Couple therapy is not individual therapy with two people in the room. It is a structural intervention that targets how the relationship operates. This includes the rules, roles, pacing, asymmetries, and conversational patterns that have stabilised over time.
When intervention occurs at that level, it is not received in a neutral way. It provokes a response. The moment a therapist interrupts a relational pattern, something shifts in the interaction (Bateson, 1972; Maturana & Varela, 1980).
What has stabilised over time does not yield easily or without resistance.
This shift tends to move in two directions.
One direction is the pull.
The system attempts to draw the therapist into its existing choreography. This can take the form of aligning with the more fluent narrator, validating the dominant frame, or reinforcing familiar roles and positions within the interaction. It often presents as clarity, cooperation, or reasonable explanation, which makes it difficult to recognise (Cecchin, 1987; Cecchin, Lane, & Ray, 1992).
Functionally, it brings the therapist into the existing pattern. The intervention is absorbed without appearing to be resisted. Some systemic therapists have described this as the point where the therapist becomes “impotent,” unable to shift what is happening (Cecchin et al., 1992).
The other direction is pushback.
When the structure of the interaction is disrupted, the response can be more direct. Couples may challenge the intervention, question the approach, redirect the session, or position the therapist as biased or misattuned. At times this becomes more explicit, with frustration, irritation, or even attack directed at the therapist rather than at what is being interrupted within the interaction.
Both movements serve the same function in practice.
The interaction returns to what is familiar, either by drawing the therapist into it or by pushing against what is being introduced. What appears as cooperation or resistance are different expressions of the same coherence (Bateson, 1972; Dell, 1982).

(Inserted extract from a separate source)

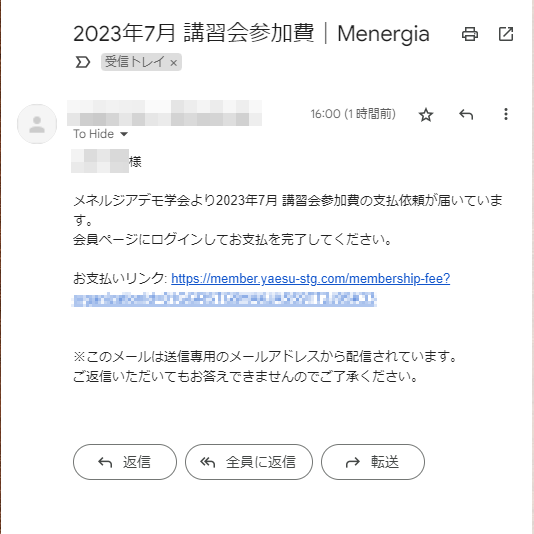
Task: Click the blurred second line of the payment URL
Action: click(224, 300)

This is what makes the work demanding. The therapist is not working with two people who have stepped outside the pattern and are calmly trying to change it. The therapist is working inside an interaction that continues to shape itself in real time.
Intervention therefore provokes a response.
That response is not something to remove or work around. It is part of the process and has to be worked with directly. The task is to recognise these movements as they happen and to remain steady within them long enough for something different to occur (Maturana & Varela, 1980).
The work is to hold the interruption in place without being drawn into the familiar pattern or pushed out of the process. Only then does the possibility of a different way of interacting begin to emerge.